藤野の散文-私の暗黙知-

毎日の中での気付きについて書いています

理屈を超えるもの。

人は理性ではなく、情緒で生きている生物だという。
実際、いかに論理的に正しく見えても、それが感情とか、「勘」とかいった説明不能なもの、によって違った方向に意思決定され、しかもそれが功を奏した、という例には枚挙にいとまがない。

まだまだ我われは、自分たちは「言葉で完全に説明しつくす」という域には達していないようである。
無類に信頼している友人、とか
掛け値なしに信頼しているパートナー、とかいう世界はまだいいが、ことビジネスの世界になると、互いに「駆け引き、とか交渉とか」は当り前になってくる。


そこでも、実は大事なのは"人間性と表現されるもの"なのかな、と最近思うようになった。
社会人になってこれまで20余年、善人、悪人、普通人、仕事を通して実に色々な人と出会い、またそういう自分も色んな人に「自らを曝け出して」来た(と思う)。

自分の浅はかな、利己心は、相手に透けて見えていることも多かったろうし、また相手のあざとさに嫌気がさすこともしばしばだった。

表面的な商売の付き合いだけなら「お互い利益の取りあいさ」ということで、特に支障もないのだが、それが「パートナー」という存在となるとそうはいかない。


つまり、「その友人と共にビジネスし、永く付き合う」というのなら、相手を見誤るのは不幸である。
そんな「この人と付き合うべきかどうか」というシチュエーションは、実は割合簡単に判断ができるのである。

まず「自分の側に下心はないか」ということ。
この場合の下心とは、互いにメリットがある、という以上に「相手を出し抜く」とか、「実は利益をシェアするつもりなど毛頭ない」という、実に下卑た話のことである。

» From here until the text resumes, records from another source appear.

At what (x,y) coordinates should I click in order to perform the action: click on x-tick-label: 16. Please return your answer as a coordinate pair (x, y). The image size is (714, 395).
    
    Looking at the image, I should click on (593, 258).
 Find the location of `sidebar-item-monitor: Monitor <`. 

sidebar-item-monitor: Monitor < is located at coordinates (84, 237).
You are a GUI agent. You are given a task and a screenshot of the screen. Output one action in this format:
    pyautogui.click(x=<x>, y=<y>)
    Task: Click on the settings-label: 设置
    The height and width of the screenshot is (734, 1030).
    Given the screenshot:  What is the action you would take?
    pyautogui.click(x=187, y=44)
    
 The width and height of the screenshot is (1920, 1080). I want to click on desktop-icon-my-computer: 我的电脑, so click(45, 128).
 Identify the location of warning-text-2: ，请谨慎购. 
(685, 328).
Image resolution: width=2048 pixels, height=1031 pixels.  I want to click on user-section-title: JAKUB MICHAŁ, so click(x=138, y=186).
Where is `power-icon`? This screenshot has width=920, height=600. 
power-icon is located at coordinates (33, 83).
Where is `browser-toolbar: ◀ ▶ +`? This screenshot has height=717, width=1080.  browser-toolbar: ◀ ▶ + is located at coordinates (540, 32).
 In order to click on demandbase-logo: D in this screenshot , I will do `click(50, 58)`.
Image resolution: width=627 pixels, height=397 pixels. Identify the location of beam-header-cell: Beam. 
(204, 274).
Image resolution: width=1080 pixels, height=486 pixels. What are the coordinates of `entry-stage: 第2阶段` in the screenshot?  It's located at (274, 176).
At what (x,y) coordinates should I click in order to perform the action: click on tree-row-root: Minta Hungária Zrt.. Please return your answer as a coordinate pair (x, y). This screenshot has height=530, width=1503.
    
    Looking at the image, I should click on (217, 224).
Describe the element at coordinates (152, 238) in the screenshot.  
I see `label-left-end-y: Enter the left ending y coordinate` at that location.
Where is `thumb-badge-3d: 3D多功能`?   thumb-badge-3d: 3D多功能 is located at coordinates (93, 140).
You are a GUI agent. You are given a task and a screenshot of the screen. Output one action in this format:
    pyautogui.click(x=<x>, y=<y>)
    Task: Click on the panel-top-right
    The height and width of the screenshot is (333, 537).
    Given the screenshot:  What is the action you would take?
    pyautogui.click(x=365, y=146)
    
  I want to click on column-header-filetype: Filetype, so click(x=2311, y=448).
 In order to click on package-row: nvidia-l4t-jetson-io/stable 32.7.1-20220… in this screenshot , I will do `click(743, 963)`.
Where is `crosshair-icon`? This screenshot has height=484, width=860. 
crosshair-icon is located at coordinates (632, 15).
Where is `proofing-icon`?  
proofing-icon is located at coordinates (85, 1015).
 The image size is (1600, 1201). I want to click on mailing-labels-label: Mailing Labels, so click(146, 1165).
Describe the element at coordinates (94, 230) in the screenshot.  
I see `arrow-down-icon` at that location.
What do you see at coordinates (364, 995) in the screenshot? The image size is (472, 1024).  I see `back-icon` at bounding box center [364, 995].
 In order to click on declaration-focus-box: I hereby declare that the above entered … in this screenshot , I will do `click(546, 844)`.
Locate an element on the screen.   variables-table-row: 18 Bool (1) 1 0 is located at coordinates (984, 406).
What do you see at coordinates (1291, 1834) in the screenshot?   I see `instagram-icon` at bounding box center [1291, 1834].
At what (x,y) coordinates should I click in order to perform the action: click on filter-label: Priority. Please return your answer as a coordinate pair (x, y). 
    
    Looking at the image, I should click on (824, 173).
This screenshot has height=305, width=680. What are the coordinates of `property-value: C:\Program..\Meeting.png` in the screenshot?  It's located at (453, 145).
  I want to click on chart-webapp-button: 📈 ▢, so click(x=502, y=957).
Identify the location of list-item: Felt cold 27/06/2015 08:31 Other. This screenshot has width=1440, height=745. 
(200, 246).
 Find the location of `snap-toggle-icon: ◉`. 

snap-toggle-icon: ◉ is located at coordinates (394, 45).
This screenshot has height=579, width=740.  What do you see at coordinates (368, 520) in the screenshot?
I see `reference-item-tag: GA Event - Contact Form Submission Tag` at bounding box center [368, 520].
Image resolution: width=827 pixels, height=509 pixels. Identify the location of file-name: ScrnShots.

もし、自分にそんな「下心」があって、それを消去できないなら、およそまともなパートナーは見つからないだろう。


そして虚心坦懐。
下心が自分になく、相手を見てみると、今度は"相手の心が透けて見える"のである。
自分がニュートラルに「相手との共栄」を願って相手を見れば、およそチンケな相手の下心はたちどころに見抜けるものである。


自分もかつて「一心同体で」とジョイントしたパートナーと破談したことがあるが、そこには「まず自らの潔さありき」ではなく、相手と過ごす中、いつしか相手の猜疑心に反応し、次第に「自らの中に疑念を芽生えさせて」いたということに気づいた。
何があろうと、自らの誠意を貫き通す、ということが出来なかったのだ。

「そんな人のいいことでは、ビジネスなどできない」というのは浅薄な"上っ面商売の話"だと思う。
本当に「パートナー」と言える人との関係を作っていくには、「まず自分から虚心になりきれるか」ということではないかと思う。
まあ自らの"邪心との葛藤"と言えばいいか。
そこで貫き通せた関係は、後々まで得難いものになるだろう。


相手がとことんまで信用できるかどうか、という問いは、すなわち「自分がとことんその姿勢を示し続けるか」ということに全くつながっている。
友人とか、異性のパートナーとかとの関係に悩む時には、相手の下心を邪推する前に、「まず自分の心根を自らに問うてみる」というのが一番の道筋ではないだろうか。
人の自我とは、つくづく厄介なものである。